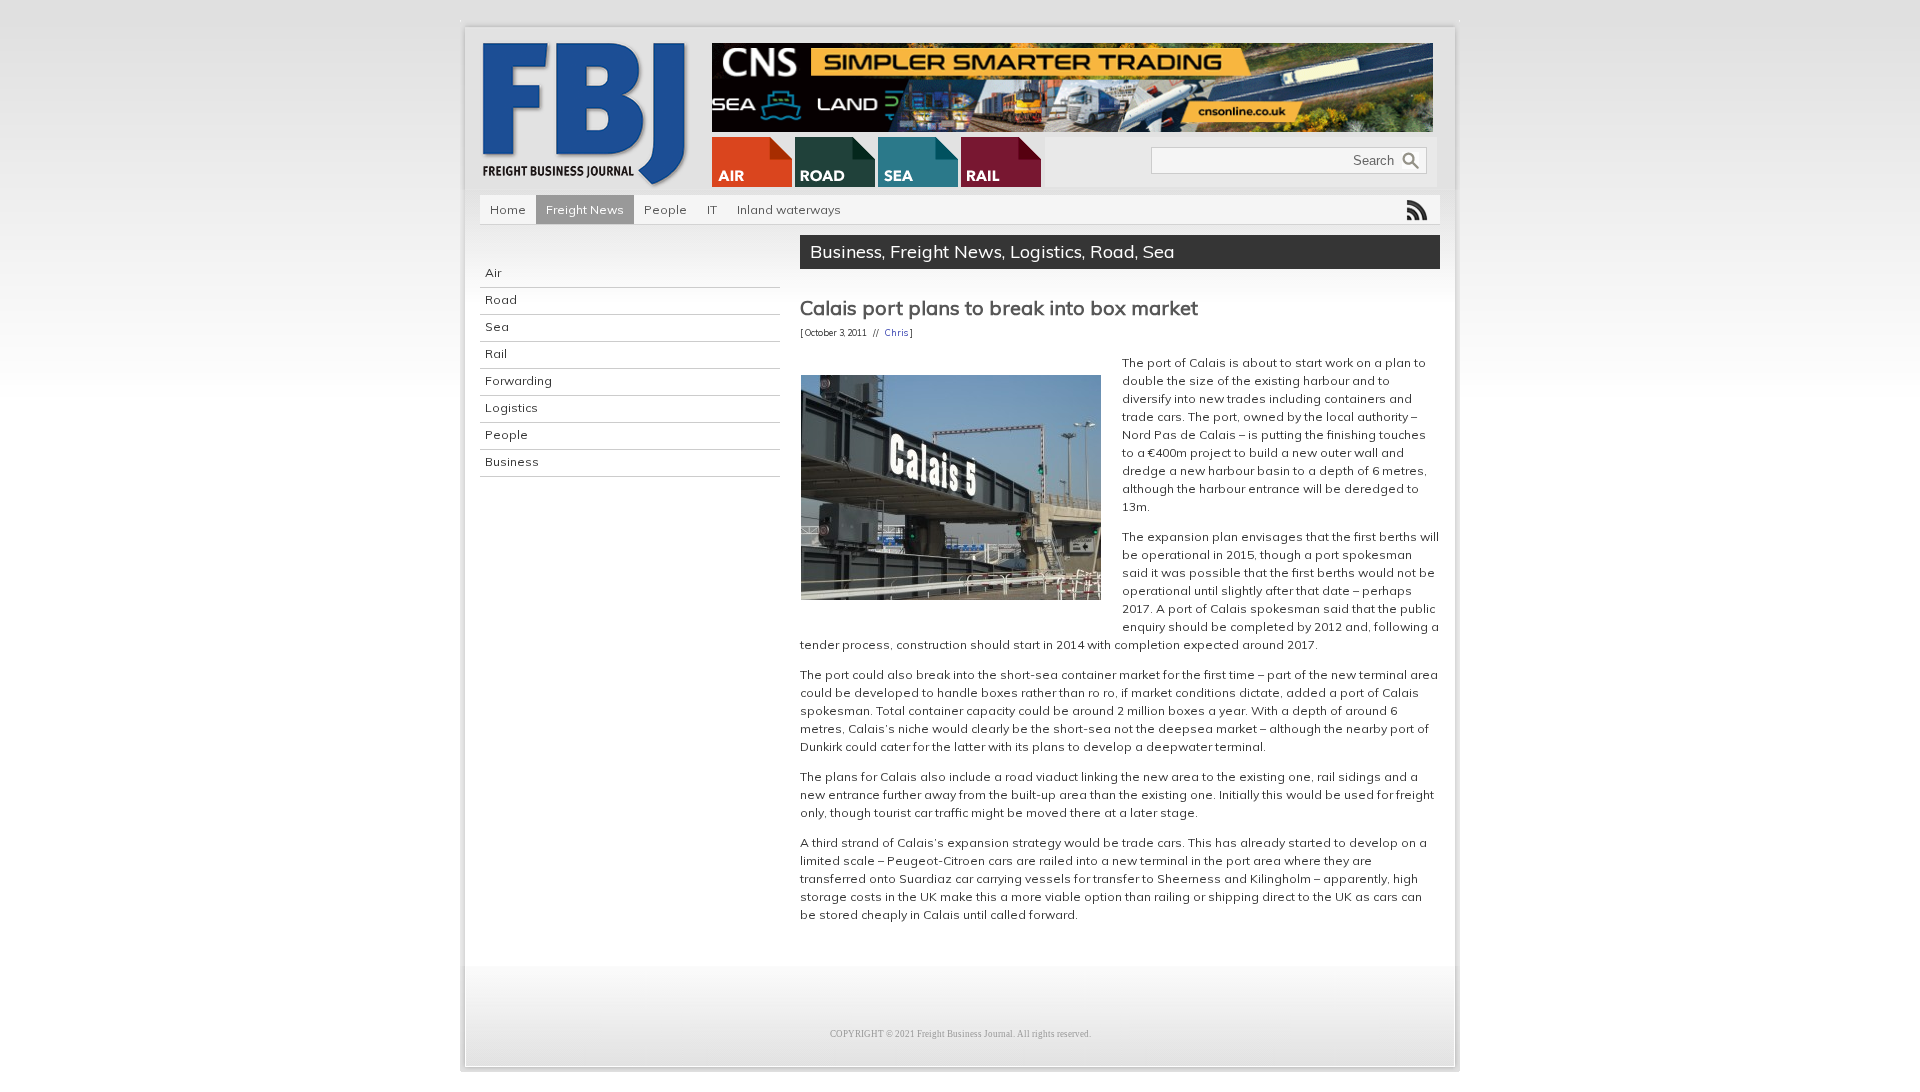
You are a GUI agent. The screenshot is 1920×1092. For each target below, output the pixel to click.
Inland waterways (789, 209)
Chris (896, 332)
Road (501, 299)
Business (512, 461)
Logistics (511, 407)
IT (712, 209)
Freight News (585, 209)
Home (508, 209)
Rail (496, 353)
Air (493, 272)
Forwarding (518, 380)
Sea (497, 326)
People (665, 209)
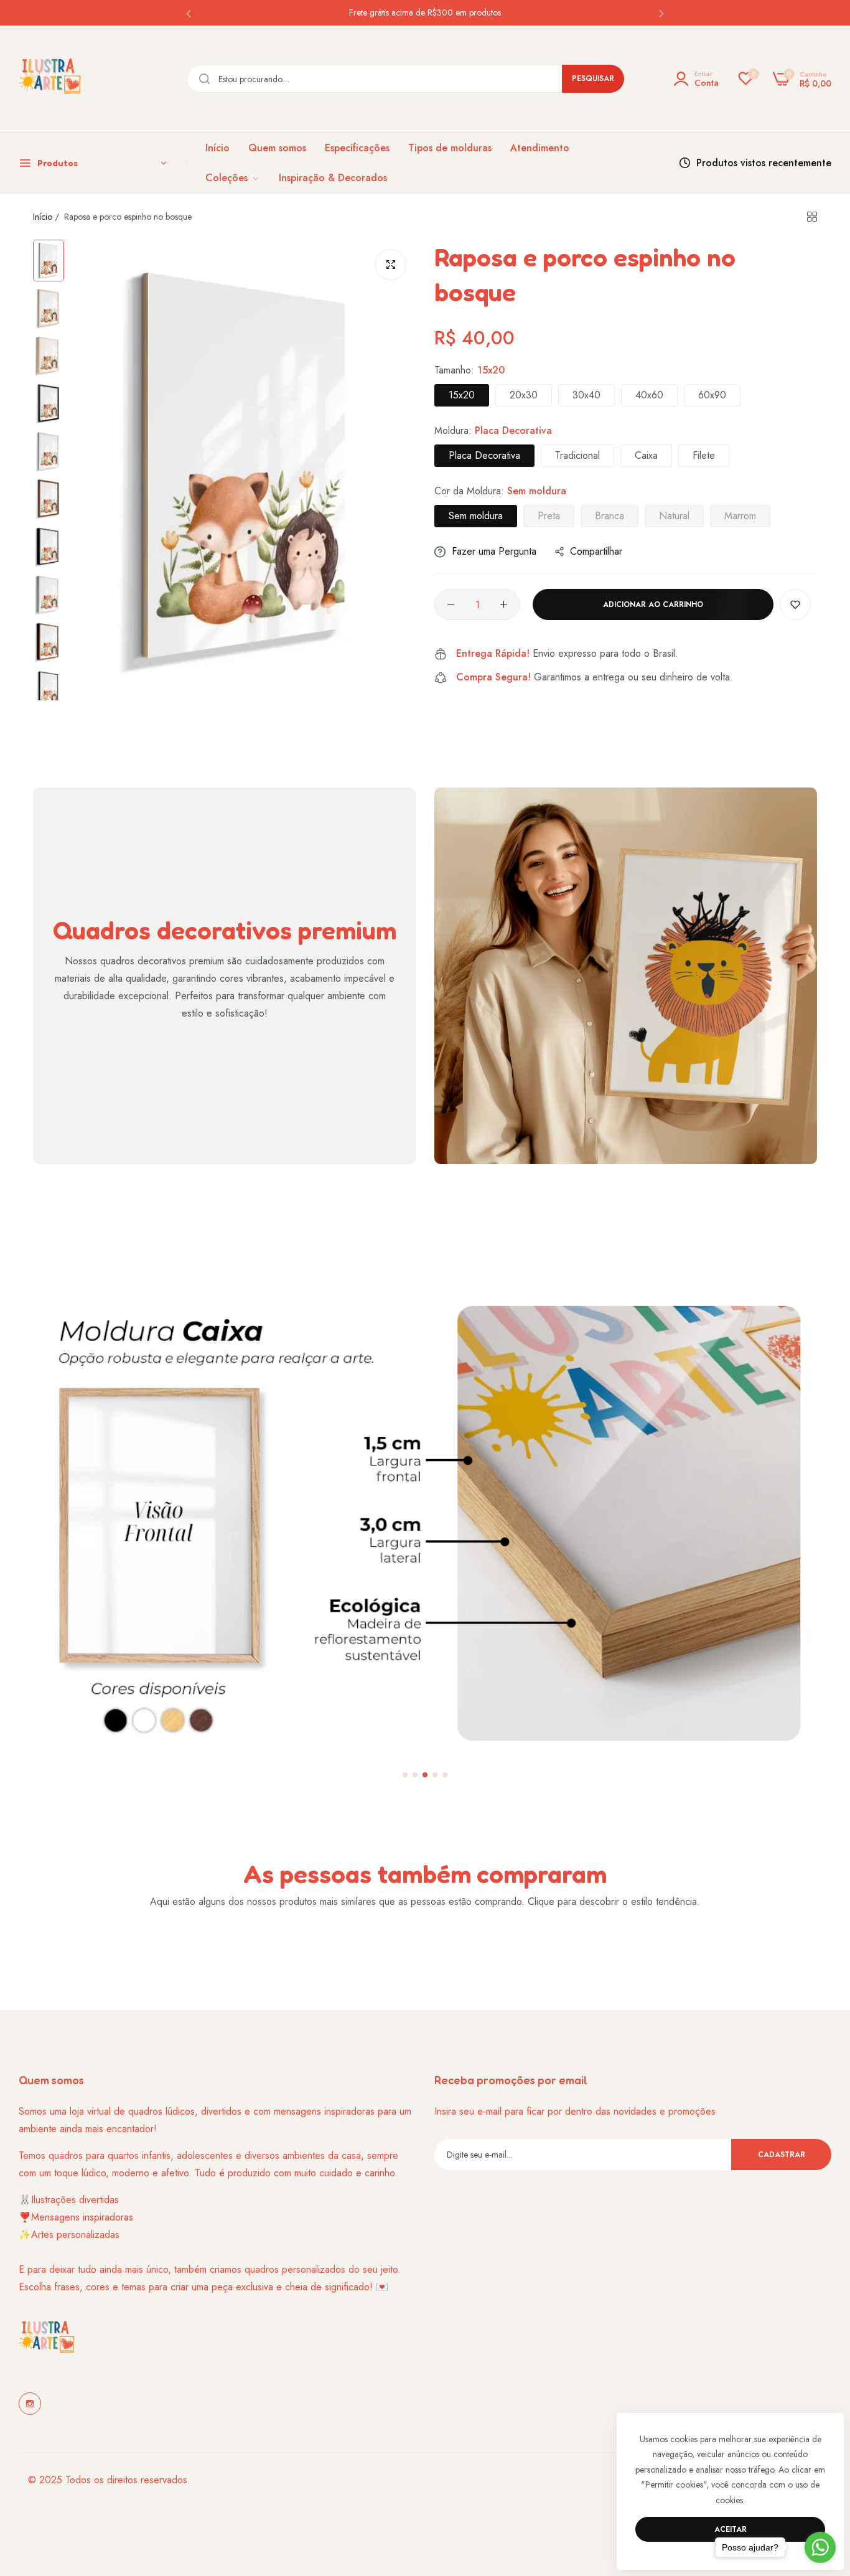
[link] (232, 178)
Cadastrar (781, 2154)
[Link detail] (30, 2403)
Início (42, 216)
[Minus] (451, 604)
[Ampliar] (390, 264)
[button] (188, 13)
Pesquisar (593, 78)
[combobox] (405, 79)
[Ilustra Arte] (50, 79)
==
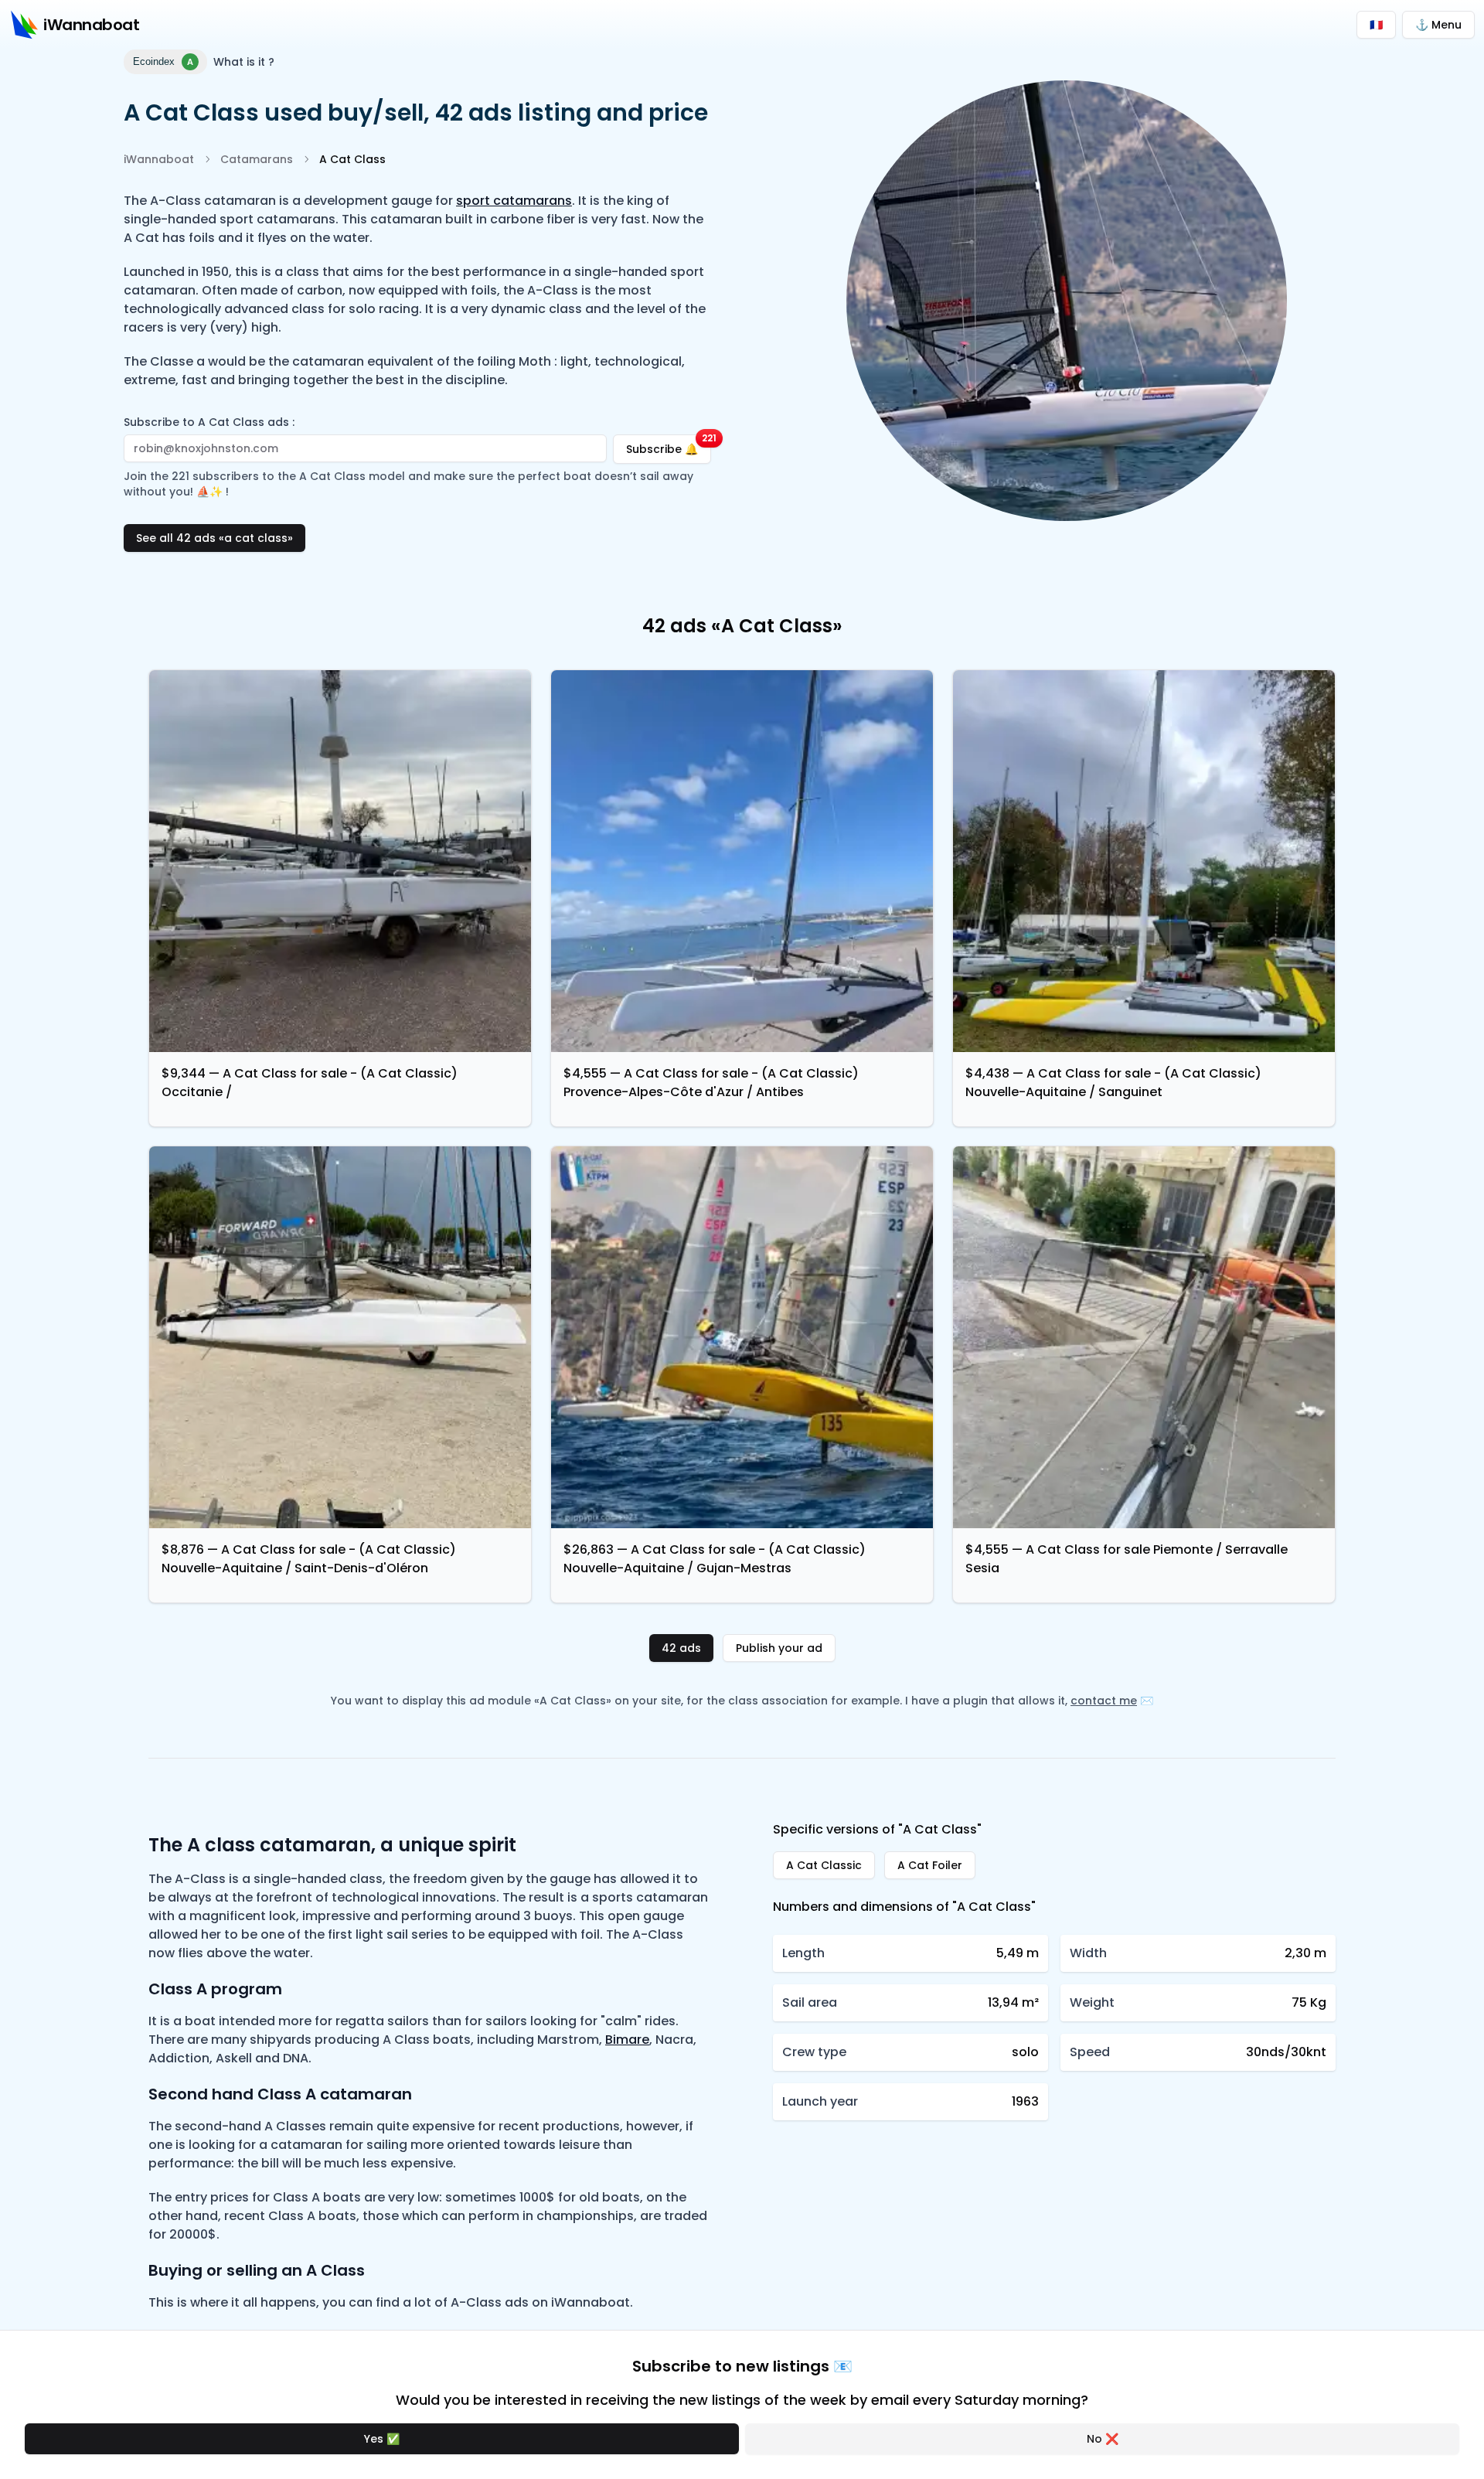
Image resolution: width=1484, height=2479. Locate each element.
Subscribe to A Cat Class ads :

How to complete this task: Copy all lines from the material that contain "each".

Expected answer:
You are a GUI agent. The screenshot is 1920×1092. For each target below, output the pixel to click.
Image resolution: width=1484, height=2479. Locate each element.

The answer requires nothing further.